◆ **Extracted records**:
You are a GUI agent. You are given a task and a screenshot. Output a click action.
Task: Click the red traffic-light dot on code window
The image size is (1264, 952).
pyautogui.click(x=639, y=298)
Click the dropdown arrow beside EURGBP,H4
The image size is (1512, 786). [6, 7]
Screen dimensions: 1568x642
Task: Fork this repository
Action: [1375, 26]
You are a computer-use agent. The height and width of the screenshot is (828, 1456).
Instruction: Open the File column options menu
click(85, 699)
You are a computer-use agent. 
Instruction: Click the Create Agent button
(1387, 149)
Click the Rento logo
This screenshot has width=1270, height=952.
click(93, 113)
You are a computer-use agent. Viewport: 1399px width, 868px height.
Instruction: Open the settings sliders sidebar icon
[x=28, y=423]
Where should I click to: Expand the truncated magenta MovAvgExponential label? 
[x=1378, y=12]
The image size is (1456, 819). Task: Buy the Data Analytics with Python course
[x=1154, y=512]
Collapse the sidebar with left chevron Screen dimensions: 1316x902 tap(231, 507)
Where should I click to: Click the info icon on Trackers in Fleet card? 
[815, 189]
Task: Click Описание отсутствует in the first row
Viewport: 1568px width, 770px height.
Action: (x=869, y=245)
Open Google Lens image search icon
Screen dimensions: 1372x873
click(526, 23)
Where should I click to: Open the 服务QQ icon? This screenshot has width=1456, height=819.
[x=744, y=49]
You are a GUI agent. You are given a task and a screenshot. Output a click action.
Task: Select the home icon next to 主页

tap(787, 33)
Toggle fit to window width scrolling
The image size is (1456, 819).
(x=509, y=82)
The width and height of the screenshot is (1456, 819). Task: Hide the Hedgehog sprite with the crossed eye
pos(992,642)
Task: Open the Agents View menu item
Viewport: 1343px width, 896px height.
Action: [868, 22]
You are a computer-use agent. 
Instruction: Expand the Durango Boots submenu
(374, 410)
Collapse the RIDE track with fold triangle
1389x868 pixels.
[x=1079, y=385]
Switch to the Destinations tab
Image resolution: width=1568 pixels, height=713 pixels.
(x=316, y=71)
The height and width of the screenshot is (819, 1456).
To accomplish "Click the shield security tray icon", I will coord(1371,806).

◆ **Try it**:
Filter these records, keeping every line where the word "computer" occurs.

◆ **Written response**:
You are a computer-use agent. The height and width of the screenshot is (828, 1456).
You are a computer-use agent. 
You are a computer-use agent. Viewport: 1399px width, 868px height.
You are a computer-use agent. 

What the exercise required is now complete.